__Data extracts__
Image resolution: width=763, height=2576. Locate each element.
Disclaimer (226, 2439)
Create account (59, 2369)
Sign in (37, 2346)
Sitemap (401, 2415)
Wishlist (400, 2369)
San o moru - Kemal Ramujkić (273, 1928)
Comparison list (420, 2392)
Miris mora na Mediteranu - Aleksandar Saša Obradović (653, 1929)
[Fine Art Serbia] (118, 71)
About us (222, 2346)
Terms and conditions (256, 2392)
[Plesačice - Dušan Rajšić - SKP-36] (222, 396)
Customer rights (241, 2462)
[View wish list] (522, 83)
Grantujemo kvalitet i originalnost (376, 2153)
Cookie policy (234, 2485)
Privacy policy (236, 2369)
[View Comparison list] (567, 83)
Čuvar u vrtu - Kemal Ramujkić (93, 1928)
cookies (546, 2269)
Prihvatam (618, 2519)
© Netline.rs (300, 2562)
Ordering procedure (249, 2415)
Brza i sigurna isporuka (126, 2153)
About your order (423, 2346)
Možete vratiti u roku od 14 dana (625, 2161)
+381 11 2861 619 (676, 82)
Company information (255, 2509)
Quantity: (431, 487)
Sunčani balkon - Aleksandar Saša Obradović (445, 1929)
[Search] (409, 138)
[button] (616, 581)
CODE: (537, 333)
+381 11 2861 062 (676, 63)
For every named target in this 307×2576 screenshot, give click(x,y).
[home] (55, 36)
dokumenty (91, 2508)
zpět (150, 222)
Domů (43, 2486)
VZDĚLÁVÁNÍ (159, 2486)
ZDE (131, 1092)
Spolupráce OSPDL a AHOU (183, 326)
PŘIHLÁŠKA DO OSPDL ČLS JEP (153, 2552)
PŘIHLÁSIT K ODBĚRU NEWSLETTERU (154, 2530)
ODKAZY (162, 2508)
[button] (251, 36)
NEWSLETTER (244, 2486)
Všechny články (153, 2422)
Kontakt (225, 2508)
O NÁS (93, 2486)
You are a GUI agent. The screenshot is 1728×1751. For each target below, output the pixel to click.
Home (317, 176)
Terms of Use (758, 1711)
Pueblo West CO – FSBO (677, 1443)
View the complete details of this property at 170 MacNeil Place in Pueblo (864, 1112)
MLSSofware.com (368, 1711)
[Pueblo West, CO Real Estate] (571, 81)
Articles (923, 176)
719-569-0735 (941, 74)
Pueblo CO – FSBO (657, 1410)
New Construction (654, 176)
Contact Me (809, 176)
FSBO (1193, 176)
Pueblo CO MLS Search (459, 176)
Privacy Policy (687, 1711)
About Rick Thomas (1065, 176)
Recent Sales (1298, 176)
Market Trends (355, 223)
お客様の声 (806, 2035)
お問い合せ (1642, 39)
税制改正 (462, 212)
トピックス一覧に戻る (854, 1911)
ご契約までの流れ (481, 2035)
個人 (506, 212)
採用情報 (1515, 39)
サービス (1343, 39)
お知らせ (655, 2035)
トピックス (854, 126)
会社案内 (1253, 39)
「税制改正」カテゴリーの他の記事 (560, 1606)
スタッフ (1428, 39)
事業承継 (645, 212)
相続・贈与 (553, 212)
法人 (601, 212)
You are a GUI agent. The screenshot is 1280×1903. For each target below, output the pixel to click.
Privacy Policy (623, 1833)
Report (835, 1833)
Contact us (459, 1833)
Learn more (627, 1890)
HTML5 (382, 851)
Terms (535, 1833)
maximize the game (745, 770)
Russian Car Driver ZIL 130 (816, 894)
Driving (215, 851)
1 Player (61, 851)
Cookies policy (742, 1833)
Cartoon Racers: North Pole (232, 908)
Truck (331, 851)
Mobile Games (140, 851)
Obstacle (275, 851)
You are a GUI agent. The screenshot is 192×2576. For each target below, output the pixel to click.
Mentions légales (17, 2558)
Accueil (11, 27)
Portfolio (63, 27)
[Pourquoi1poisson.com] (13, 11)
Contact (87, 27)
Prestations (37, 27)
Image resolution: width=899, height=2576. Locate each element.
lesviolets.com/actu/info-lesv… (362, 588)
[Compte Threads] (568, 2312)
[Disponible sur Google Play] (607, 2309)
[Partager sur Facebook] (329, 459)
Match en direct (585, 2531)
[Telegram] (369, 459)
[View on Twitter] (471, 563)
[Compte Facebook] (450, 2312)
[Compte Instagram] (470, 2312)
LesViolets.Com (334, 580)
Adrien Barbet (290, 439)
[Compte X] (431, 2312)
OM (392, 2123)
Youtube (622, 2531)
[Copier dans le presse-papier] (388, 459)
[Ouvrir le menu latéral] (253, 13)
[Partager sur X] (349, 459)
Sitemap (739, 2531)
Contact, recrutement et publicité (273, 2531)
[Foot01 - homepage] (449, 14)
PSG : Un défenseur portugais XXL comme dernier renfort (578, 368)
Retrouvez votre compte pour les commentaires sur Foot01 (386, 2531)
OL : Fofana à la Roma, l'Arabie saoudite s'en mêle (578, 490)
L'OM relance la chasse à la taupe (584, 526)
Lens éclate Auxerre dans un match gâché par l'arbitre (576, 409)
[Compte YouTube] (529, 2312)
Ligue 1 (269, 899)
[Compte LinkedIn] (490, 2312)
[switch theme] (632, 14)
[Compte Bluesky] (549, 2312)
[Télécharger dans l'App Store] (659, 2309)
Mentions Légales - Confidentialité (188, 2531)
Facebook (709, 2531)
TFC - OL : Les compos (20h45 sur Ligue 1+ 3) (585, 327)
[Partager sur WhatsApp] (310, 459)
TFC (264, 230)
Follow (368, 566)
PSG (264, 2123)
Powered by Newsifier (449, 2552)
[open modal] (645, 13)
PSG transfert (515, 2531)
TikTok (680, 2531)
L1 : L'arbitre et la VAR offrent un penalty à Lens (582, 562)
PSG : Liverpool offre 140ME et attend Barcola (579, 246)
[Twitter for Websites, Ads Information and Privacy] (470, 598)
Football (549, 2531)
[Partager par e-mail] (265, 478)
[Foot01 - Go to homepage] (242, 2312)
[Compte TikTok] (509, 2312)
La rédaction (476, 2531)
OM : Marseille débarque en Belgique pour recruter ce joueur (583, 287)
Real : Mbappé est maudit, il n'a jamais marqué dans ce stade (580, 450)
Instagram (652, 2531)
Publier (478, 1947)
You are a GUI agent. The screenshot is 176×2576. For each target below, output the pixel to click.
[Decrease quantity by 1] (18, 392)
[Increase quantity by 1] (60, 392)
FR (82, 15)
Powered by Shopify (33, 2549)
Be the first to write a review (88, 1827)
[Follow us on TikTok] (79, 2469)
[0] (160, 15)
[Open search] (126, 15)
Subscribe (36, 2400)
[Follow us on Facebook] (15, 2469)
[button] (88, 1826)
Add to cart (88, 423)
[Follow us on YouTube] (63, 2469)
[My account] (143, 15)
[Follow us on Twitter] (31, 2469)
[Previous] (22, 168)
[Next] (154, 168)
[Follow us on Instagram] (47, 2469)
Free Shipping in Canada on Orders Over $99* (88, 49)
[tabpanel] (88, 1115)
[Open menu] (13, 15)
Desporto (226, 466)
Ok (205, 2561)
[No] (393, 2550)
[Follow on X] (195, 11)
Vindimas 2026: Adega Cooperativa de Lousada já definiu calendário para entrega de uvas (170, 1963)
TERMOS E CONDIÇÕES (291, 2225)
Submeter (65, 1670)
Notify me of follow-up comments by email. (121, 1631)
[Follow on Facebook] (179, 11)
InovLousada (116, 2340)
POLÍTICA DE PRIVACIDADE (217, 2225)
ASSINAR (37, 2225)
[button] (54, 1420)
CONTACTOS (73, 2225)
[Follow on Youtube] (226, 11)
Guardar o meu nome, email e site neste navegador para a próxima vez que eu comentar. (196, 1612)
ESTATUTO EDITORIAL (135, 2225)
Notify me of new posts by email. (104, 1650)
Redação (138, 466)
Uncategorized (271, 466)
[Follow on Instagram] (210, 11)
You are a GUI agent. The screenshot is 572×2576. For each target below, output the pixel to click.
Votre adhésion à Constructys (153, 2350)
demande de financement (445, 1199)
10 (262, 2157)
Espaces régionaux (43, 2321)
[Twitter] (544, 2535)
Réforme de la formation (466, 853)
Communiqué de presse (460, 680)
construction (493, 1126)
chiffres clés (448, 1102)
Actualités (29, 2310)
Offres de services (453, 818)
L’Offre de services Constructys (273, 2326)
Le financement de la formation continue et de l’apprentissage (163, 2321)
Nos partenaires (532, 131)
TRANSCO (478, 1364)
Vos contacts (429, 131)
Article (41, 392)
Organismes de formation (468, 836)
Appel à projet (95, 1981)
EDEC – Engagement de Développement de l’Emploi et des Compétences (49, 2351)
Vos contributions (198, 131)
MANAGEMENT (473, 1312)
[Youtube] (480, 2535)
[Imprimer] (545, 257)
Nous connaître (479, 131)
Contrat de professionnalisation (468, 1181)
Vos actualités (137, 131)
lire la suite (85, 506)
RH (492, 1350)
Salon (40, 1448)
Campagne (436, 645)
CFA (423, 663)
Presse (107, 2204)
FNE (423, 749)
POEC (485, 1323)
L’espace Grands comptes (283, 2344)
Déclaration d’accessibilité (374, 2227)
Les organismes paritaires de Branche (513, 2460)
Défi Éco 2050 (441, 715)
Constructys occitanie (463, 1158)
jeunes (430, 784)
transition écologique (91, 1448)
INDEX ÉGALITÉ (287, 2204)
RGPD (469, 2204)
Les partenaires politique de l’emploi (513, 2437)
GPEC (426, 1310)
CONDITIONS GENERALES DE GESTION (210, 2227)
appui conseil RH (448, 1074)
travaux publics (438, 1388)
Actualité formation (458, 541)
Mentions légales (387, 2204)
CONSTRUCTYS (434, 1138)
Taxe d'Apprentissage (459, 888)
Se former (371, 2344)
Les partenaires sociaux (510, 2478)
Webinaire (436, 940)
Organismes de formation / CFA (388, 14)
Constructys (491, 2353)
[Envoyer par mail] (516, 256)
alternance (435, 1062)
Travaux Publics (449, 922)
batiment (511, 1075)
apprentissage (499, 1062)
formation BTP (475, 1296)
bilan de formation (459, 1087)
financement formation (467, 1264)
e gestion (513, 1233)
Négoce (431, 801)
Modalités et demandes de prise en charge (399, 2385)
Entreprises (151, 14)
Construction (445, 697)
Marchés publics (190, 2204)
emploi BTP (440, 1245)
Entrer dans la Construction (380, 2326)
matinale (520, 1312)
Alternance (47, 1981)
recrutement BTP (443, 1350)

__Your objective__
Look above for the line with "Match en direct (585, 2531)" and the line with "[Decrease quantity by 1] (18, 392)", and reproduce exactly those two lines plus every line between, nothing more.

__Answer to this problem__
Match en direct (585, 2531)
[Telegram] (369, 459)
[View on Twitter] (471, 563)
[Compte Facebook] (450, 2312)
[Compte Instagram] (470, 2312)
LesViolets.Com (334, 580)
Adrien Barbet (290, 439)
[Compte X] (431, 2312)
OM (392, 2123)
Youtube (622, 2531)
[Copier dans le presse-papier] (388, 459)
[Ouvrir le menu latéral] (253, 13)
[Partager sur X] (349, 459)
Sitemap (739, 2531)
Contact, recrutement et publicité (273, 2531)
[Foot01 - homepage] (449, 14)
PSG : Un défenseur portugais XXL comme dernier renfort (578, 368)
Retrouvez votre compte pour les commentaires sur Foot01 (386, 2531)
OL : Fofana à la Roma, l'Arabie saoudite s'en mêle (578, 490)
L'OM relance la chasse à la taupe (584, 526)
Lens éclate Auxerre dans un match gâché par l'arbitre (576, 409)
[Compte YouTube] (529, 2312)
Ligue 1 (269, 899)
[Compte LinkedIn] (490, 2312)
[switch theme] (632, 14)
[Compte Bluesky] (549, 2312)
[Télécharger dans l'App Store] (659, 2309)
Mentions Légales - Confidentialité (188, 2531)
Facebook (709, 2531)
TFC - OL : Les compos (20h45 sur Ligue 1+ 3) (585, 327)
[Partager sur WhatsApp] (310, 459)
TFC (264, 230)
Follow (368, 566)
PSG (264, 2123)
Powered by Newsifier (449, 2552)
[open modal] (645, 13)
PSG transfert (515, 2531)
TikTok (680, 2531)
L1 : L'arbitre et la VAR offrent un penalty à Lens (582, 562)
PSG : Liverpool offre 140ME et attend Barcola (579, 246)
[Twitter for Websites, Ads Information and Privacy] (470, 598)
Football (549, 2531)
[Partager par e-mail] (265, 478)
[Foot01 - Go to homepage] (242, 2312)
[Compte TikTok] (509, 2312)
La rédaction (476, 2531)
OM : Marseille débarque en Belgique pour recruter ce joueur (583, 287)
Real : Mbappé est maudit, il n'a jamais marqué dans ce stade (580, 450)
Instagram (652, 2531)
Publier (478, 1947)
You are a GUI agent. The screenshot is 176×2576. For each target below, output the pixel to click.
[Decrease quantity by 1] (18, 392)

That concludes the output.